If one accepts the authority of the survey, one must also accept what respondents are responding to: a broad longing for openness, dialogue, green development, inclusiveness, peace, and problem-solving. These are not geopolitical endorsements. They are human preferences in an era of fatigue.
The recent "Becoming Chinese" trend rising on social media and gaining traction among foreign travelers in China illustrates this on the ground. Videos of foreigners navigating China with a single smartphone, riding high-speed trains, exploring lesser-known places or engaging with local culture are not ideological statements. They are experiential ones. As Chinese Foreign Ministry spokesman Lin Jian observed, many visitors are struck less by iconic symbols than by everyday functionality — ease of travel, safety, technological convenience and cultural vitality.
The numbers reinforce the point.

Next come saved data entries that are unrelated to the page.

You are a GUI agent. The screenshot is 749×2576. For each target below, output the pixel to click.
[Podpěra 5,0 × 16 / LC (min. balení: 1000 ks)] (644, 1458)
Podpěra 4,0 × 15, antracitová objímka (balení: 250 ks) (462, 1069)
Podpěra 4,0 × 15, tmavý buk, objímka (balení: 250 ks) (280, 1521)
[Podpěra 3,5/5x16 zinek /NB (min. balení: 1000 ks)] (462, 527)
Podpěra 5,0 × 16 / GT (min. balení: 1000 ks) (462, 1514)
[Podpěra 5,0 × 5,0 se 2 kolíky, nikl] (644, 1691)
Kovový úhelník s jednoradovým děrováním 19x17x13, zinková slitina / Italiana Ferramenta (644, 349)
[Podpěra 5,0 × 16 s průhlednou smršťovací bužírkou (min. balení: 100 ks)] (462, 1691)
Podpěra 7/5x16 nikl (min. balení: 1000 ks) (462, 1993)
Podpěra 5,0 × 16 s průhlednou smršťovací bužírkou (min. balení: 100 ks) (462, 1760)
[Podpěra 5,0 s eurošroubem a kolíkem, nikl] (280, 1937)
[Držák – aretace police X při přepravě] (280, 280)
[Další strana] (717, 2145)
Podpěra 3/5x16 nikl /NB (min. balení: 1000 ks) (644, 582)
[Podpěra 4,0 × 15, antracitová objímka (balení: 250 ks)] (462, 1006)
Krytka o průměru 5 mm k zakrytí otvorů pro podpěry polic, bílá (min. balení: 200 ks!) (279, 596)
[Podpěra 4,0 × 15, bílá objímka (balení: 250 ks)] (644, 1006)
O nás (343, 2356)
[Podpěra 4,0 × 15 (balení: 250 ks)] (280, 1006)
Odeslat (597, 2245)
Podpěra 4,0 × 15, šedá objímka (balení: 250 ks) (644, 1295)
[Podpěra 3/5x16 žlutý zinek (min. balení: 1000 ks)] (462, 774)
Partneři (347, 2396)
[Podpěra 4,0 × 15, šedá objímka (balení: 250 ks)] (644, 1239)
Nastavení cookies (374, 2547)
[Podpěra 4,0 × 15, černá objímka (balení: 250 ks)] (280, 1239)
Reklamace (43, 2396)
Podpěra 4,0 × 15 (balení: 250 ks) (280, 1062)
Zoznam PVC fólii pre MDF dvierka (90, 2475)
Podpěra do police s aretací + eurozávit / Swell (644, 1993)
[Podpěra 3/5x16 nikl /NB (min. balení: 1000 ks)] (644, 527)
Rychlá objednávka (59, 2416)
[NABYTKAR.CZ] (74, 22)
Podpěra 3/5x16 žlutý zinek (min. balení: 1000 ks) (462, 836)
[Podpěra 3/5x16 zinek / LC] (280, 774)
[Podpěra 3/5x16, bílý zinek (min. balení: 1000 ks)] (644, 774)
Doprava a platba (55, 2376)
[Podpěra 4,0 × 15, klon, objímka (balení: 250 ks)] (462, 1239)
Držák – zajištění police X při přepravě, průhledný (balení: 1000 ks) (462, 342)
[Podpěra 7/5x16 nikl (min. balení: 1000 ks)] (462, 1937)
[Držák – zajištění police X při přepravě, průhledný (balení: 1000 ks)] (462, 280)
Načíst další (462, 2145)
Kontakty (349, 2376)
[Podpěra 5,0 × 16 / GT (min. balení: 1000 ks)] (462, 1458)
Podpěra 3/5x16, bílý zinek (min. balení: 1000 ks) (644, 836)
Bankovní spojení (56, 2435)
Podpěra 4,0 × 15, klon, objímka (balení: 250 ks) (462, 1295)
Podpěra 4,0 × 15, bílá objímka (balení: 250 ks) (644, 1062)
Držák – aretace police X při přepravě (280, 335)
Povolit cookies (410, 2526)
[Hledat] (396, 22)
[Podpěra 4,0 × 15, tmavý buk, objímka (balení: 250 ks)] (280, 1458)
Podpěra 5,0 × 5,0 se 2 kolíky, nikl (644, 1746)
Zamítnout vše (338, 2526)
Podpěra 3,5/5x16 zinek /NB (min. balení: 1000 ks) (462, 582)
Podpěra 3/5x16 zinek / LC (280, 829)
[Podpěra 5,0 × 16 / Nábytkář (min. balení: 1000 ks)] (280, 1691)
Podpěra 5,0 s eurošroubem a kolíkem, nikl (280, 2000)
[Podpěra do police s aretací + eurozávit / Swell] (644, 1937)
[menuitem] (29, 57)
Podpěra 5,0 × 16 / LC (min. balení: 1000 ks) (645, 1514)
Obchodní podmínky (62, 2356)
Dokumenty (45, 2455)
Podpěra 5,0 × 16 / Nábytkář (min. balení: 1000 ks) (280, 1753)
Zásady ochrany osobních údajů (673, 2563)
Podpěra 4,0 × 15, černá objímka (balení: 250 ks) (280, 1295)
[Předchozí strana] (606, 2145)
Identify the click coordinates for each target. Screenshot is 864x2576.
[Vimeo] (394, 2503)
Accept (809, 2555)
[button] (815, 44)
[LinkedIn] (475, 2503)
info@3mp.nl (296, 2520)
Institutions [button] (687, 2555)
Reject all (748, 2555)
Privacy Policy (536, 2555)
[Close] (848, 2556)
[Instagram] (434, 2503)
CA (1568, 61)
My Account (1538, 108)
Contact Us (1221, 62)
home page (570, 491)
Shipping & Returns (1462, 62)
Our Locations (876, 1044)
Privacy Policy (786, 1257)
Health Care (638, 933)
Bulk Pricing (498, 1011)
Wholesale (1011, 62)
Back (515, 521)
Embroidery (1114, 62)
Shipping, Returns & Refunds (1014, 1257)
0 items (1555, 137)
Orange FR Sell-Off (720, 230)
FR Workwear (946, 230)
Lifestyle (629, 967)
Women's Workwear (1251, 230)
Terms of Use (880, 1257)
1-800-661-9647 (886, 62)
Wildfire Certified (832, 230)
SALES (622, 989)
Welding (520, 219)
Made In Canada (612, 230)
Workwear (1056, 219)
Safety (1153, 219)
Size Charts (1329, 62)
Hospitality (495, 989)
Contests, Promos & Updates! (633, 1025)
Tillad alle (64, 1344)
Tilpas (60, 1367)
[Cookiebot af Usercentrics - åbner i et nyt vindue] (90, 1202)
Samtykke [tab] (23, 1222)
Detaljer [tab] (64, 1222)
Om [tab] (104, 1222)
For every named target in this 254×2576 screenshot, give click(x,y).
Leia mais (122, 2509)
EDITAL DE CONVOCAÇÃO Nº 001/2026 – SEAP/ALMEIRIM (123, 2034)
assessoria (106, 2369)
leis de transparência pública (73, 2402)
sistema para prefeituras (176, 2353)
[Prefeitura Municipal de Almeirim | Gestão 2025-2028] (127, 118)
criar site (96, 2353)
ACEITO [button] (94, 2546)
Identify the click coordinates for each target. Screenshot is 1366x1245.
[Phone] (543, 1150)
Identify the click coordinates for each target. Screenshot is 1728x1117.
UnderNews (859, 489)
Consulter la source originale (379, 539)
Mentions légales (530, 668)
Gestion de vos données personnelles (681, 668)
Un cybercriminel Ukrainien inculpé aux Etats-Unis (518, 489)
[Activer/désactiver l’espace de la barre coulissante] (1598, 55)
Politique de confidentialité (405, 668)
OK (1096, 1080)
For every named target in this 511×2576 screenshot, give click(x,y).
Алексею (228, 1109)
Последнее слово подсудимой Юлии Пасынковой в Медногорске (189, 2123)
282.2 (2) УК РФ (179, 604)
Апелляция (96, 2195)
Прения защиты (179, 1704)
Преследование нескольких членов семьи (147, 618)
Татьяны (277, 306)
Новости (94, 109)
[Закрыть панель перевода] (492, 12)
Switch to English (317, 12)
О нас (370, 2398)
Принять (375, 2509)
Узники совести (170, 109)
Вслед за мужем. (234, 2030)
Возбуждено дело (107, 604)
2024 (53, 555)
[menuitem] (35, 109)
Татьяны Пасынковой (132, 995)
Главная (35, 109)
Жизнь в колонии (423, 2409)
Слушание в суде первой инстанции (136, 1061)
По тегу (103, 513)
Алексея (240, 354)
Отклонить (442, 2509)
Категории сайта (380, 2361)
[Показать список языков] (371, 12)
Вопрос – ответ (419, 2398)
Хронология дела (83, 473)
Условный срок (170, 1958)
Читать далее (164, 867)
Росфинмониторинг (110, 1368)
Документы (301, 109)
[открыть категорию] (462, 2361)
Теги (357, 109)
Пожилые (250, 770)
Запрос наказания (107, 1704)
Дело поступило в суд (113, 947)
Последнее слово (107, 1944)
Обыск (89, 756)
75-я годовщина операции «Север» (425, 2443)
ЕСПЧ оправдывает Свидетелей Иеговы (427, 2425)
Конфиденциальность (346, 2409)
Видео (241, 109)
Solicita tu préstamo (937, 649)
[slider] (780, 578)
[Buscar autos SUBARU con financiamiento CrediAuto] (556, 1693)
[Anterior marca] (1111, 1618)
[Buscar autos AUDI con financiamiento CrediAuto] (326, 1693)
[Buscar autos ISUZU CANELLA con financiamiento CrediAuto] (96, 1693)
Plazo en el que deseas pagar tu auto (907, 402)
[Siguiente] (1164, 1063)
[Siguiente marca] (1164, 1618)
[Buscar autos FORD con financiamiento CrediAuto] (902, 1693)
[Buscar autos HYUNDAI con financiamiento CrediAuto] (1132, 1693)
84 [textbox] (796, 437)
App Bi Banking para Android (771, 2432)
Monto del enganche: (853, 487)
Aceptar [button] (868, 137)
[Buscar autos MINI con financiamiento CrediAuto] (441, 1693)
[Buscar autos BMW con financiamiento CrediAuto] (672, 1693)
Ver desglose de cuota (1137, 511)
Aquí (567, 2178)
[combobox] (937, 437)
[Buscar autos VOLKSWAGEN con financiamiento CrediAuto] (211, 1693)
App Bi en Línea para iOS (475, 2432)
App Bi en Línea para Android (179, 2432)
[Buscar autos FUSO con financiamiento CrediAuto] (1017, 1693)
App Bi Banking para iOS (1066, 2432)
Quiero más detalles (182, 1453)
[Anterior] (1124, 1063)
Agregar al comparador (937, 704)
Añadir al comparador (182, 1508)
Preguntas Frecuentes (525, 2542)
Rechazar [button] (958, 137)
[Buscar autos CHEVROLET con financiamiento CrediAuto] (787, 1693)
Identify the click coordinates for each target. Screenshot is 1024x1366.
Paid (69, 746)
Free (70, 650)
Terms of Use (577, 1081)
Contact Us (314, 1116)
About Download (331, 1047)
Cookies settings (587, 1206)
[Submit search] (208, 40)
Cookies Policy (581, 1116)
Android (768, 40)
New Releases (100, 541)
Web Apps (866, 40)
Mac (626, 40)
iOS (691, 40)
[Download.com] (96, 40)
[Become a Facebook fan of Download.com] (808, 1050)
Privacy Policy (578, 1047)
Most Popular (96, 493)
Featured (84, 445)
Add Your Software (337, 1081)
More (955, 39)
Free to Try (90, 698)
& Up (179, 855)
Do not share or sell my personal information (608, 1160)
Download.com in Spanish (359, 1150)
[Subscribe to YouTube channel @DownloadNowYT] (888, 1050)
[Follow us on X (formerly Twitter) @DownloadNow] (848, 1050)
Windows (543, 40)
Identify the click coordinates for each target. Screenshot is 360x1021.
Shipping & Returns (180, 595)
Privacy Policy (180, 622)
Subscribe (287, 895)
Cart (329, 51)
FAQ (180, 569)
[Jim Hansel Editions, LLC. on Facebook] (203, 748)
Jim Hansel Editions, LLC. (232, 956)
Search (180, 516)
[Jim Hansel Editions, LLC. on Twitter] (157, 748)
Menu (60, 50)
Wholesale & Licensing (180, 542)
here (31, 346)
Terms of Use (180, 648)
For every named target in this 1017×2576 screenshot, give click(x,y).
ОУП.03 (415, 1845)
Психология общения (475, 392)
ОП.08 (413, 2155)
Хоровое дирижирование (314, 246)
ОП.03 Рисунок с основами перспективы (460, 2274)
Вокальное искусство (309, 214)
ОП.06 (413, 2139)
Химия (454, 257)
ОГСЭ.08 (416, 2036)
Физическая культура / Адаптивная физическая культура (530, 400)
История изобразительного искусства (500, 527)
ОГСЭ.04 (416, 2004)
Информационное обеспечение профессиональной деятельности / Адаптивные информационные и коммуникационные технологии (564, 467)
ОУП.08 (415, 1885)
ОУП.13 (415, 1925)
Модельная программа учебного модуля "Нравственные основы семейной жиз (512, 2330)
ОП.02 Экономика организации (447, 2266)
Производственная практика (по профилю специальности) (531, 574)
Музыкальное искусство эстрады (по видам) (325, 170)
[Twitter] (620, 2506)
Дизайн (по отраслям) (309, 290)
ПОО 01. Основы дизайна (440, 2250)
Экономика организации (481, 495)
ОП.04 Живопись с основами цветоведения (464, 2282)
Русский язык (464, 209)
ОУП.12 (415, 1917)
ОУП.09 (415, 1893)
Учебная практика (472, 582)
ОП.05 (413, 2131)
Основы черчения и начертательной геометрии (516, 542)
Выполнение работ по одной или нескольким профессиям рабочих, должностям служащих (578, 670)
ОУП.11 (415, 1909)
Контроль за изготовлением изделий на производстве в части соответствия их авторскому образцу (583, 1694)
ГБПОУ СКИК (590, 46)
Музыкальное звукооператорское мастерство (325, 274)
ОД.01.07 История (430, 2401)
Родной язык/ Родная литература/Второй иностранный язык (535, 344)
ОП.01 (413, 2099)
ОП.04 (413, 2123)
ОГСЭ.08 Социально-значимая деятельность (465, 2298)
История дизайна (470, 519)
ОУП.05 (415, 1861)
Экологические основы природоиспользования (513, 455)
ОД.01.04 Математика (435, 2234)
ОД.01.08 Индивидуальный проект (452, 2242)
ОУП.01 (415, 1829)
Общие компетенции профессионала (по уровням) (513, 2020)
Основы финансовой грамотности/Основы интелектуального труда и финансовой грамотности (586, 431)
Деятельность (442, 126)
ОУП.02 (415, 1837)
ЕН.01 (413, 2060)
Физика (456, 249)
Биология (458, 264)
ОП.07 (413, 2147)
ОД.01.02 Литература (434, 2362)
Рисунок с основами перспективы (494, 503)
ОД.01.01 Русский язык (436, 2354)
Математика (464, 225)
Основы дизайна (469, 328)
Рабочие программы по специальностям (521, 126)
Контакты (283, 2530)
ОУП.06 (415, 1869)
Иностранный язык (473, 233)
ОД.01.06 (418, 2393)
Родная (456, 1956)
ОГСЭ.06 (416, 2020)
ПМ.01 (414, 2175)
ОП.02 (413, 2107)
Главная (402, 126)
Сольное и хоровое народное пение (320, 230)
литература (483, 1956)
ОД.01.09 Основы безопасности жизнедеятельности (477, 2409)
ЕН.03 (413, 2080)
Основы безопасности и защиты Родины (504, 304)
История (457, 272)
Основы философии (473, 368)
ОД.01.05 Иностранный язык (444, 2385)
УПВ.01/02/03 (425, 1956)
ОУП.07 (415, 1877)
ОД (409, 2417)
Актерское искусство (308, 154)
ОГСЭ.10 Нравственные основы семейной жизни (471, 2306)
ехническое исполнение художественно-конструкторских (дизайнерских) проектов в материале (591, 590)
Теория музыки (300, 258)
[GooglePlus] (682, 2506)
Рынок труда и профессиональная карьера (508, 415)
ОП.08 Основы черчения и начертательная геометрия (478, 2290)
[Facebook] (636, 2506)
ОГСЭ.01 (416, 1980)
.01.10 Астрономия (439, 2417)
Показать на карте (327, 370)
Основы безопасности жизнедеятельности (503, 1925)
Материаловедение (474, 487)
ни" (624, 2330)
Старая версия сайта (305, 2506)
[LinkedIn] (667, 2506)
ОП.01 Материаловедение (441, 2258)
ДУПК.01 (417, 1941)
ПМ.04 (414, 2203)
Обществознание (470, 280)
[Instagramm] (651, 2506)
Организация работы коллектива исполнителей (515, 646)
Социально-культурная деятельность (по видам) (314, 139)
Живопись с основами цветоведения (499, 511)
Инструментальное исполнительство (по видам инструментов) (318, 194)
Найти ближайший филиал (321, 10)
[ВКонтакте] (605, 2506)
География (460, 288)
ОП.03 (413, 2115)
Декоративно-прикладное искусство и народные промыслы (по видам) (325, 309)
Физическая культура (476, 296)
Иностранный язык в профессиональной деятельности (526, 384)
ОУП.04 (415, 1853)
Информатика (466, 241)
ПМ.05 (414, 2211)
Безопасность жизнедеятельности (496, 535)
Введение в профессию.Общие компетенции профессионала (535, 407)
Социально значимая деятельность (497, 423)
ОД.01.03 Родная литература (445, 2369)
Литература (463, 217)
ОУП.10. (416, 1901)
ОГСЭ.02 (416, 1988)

In 2025, foreign inbound and outbound travel involving China surpassed 82 million trips, with visa-free entries rising sharply, despite some countries' "decoupling" attempts. Such experiences matter because soft power today is increasingly experiential rather than rhetorical. People trust what they can touch.
At the same time, the index should not be read as a zero-sum contest. Some Global South countries', especially emerging market economies', resilience in their index score in recent years shows that soft power is not being redistributed from the West to the East so much as redefined. Stability, coherence and a sense of shared purpose now function as reputational assets.
This shift challenges older frameworks shaped by Huntington's "clash of civilizations" or Francis Fukuyama's "end of history" thesis. Influence increasingly accrues to those seen as contributors to peace, reconciliation and global governance.
The lesson is that more openness, cooperation and communication is needed so as to better match state behavior with rhetoric and global needs.
Soft power reflects a country's potential to contribute to the common good of the world not its own exclusive interests. The soft power rankings are not trophies to be held aloft, but encouragement for countries to do better.